1. Label each graph with the equation it represents.
2. Identify the region that represents the solution set to \(3x+y<9\). Is the boundary line a part of the solution? Use a colored pencil or cross-hatching to shade the region.
3. Identify the region that represents the solution set to \(3x-y<9\). Is the boundary line a part of the solution? Use a different colored pencil or cross-hatching to shade the region.
4. Identify a point that is a solution to both \(3x+y<9\) and \(3x-y<9\).

Which coordinate pair is a solution to the inequality \(4x - 2y < 22\)?

Consider the linear equation \(9x - 3y = 12\).

1. The pair \((3, 5)\) is a solution to the equation. Find another pair \((x, y)\) that is a solution to the equation.

2. Are \((3, 5)\) and \((2, \text-10)\) solutions to the inequality \(9x - 3y \leq 12\) ? Explain how you know.

Elena is considering buying bracelets and necklaces as gifts for her friends. Bracelets cost \$3, and necklaces cost \$5. She can spend no more than \$30 on the gifts.

1. Write an inequality to represent the number of bracelets, \(b\), and the number of necklaces, \(n\), she could buy while sticking to her budget.
2. Graph the solutions to the inequality on the coordinate plane.

   

3. Explain how we could check if the boundary is included or excluded from the solution set.

In physical education class, Mai takes 10 free throws and 10 jump shots.
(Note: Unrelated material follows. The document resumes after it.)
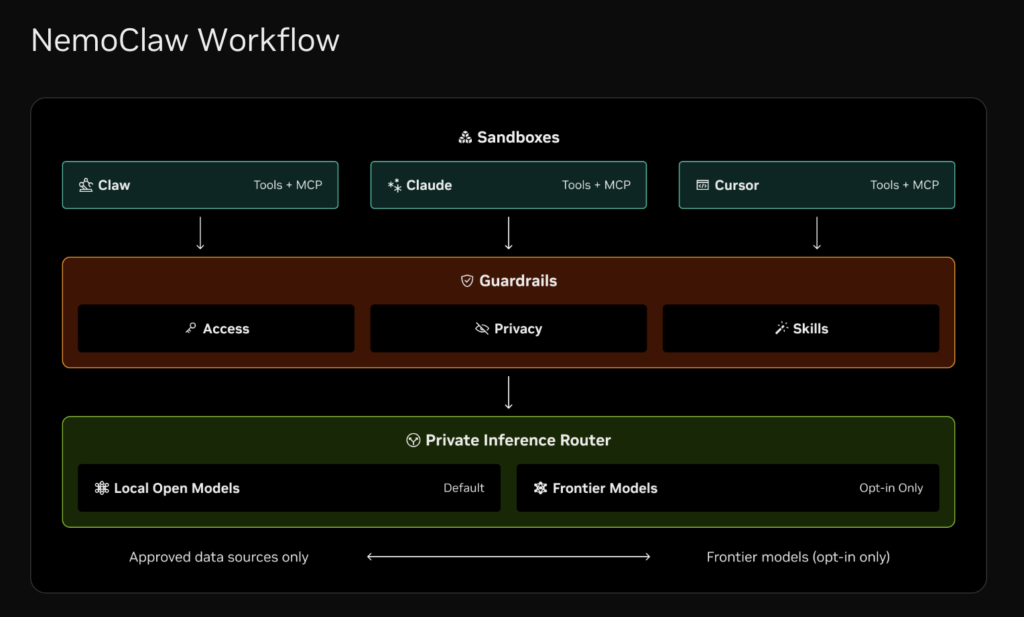Select the key icon inside the Access button

click(x=191, y=328)
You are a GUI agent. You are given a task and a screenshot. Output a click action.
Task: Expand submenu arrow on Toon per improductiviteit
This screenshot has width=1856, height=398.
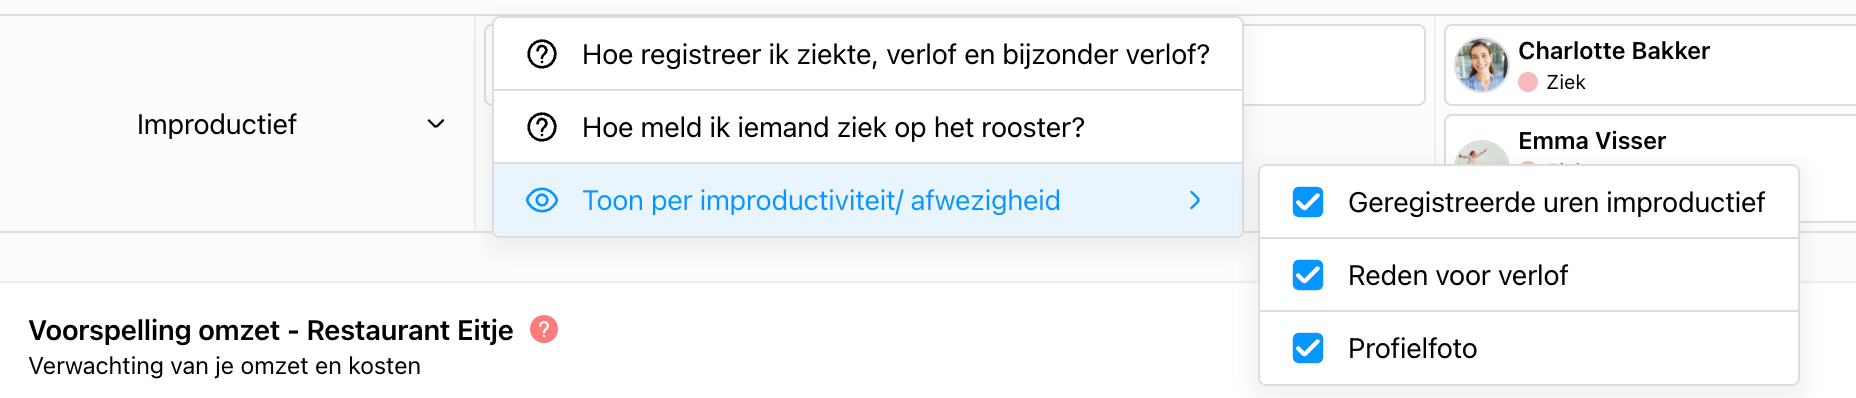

She earns 1 point for each free throw she makes and 2 points for each jump shot she makes. The greatest number of points that she can earn is 30.

1. Write an inequality to describe the constraints. Specify what each variable represents.

2. Name one solution to the inequality, and explain what it represents in that situation.

A rectangle with a width of \(w\) and a length of \(l\) has a perimeter greater than 100.

Here is a graph that represents this situation.

Inequality graphed on a coordinate plane, origin O. Both axes from 0 to 80 by 20’s. Horizontal axis, width. Vertical axis, length. Dashed line passes through 0 comma 50, 20 comma 30, and 50 comma 0. The region above the dashed line is shaded.

1. Write an inequality that represents this situation.

2. Can the rectangle have a width of 45 and a length of 10? Explain your reasoning.

3. Can the rectangle have a width of 30 and a length of 20? Explain your reasoning.